第15話 本が売れない理由と書く人が増えた理由

文字数 2,671文字

 次に、本が売れない理由を、語っていこうと思います。
「そんなの知っているよ」という方、スルーして下さい。

 私が思う、『本(小説)が売れない理由』
 〇本代が高い。
 単行本なら二千円前後します。漫画やドラマ、映画は無料か月額料金数百円で視聴できます。
「本は高くない。二千円で三日間、本を堪能できるのだから安いものだ」旨の編集者の意見を目にしたことがありますが、それは本が好きな方の意見であり、同じ二千円を使うなら、私はランチ(外食)を二回したい。
 本を買うにしても、小説より漫画を買いたい。

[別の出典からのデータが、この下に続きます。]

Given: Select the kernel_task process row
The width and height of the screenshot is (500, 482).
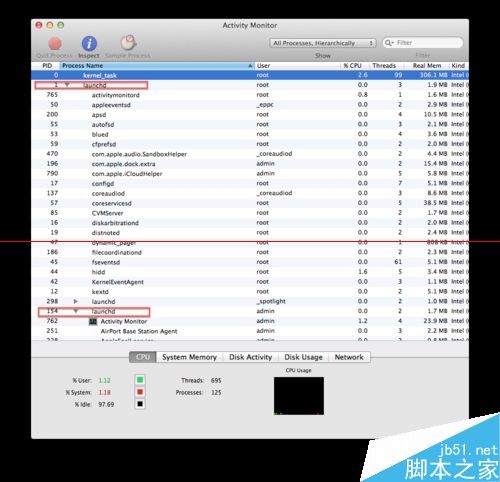Looking at the screenshot, I should [250, 75].
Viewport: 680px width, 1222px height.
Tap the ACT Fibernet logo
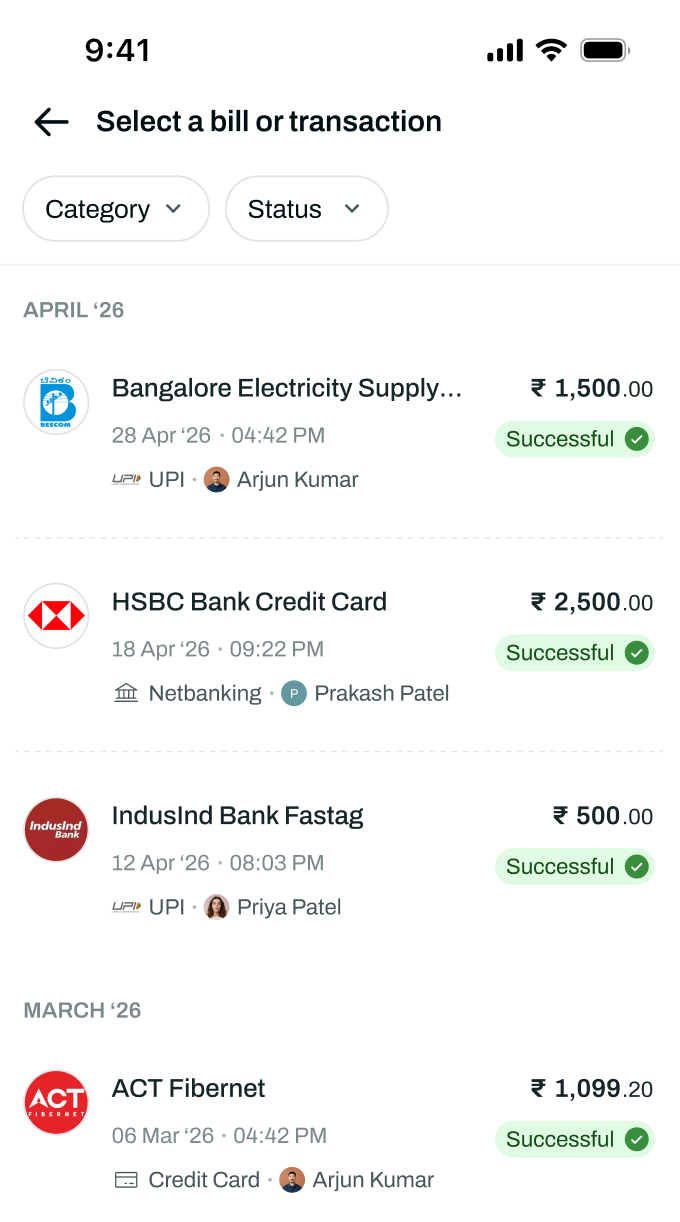(x=56, y=1102)
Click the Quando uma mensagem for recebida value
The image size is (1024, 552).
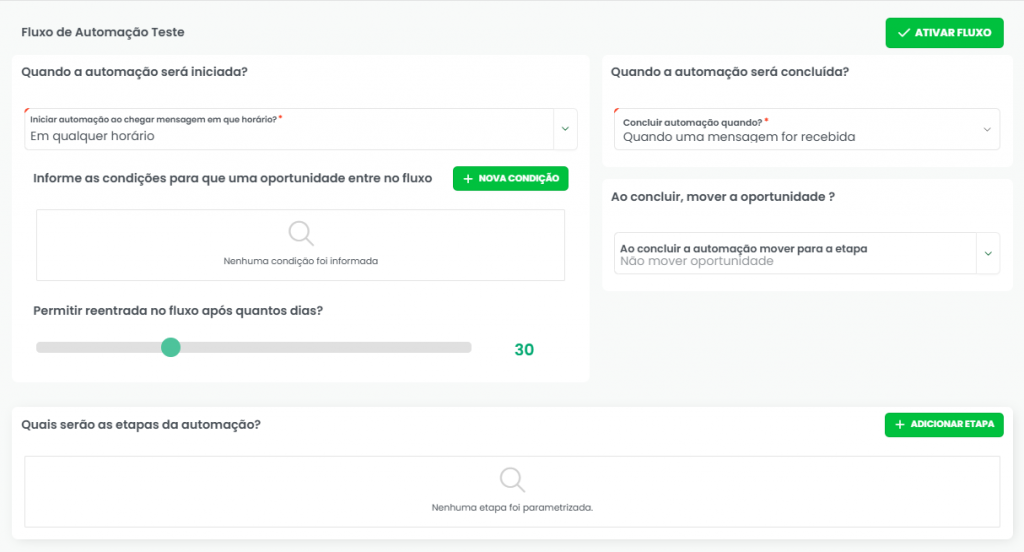(738, 137)
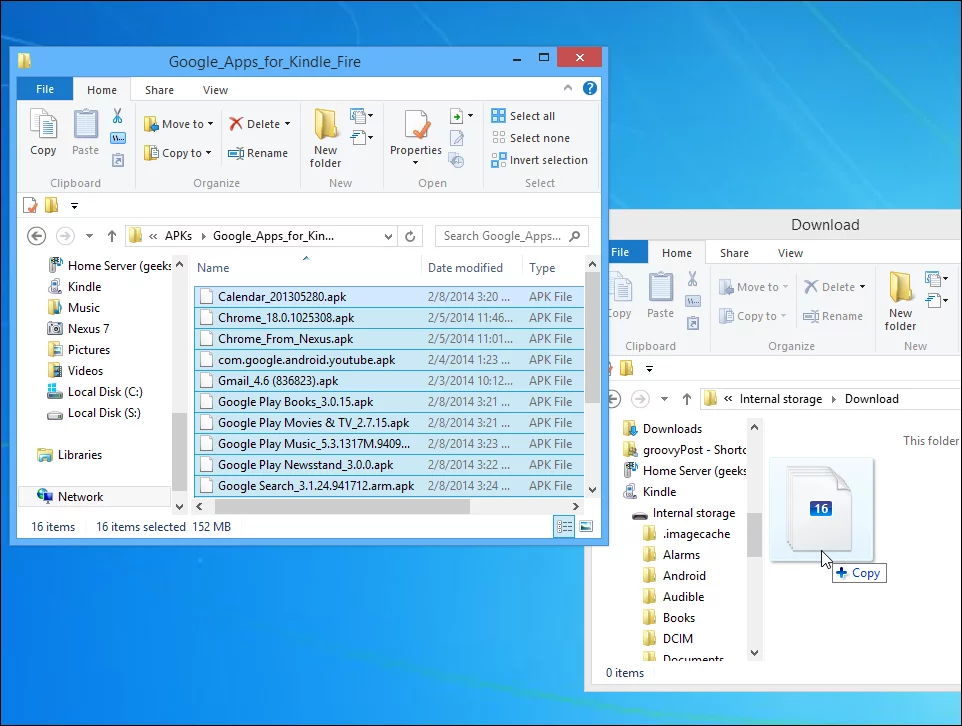Expand the address bar breadcrumb dropdown
Image resolution: width=962 pixels, height=726 pixels.
(x=388, y=236)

専門書やハウツー本を買いたい。想像の産物である小説より、専門家や研究者が五年、十年、それ以上の年月をかけて集めた情報やデータと、分析や考察が載った専門書や新書に、私はひかれます。
 どうしても同じ二千円を小説で使うなら、品質が保証されているプロ作家さんの小説を買いますし、自分が好きなジャンルを買います。懐が寂しいなら図書館で借ります。図書館は、漫画は少なくても、小説は大量にあるからです。
 小説は安ければ買うというものではなく、分厚ければ〈え、こんなに読めないよ〉と思い、薄ければ損した気分になり、上下巻で分かれていたらもうお手上げです。 ……炎上するなぁ、これ。

 〇小説を読むには時間と手間がかかる。
 小説は字だけなので、映像も感情も全部自分で想像しなければいけません。
 漫画やアニメなら画や映像で頭に入ってくるため分かりやすいし、画力があれば心情、吐息、心臓の鼓動等、目で見えない部分も手に取るように分かり、時間があっという間に過ぎます。そんな漫画でも売れなくなっていますし、アニメやドラマ、映画は〇倍速で視聴される時代です。
 小説は一冊読むのに時間がかかります。私の場合は早くて二、三日かかり、そのうえ(老眼が入ってきたため)字が小さいと読みづらいです。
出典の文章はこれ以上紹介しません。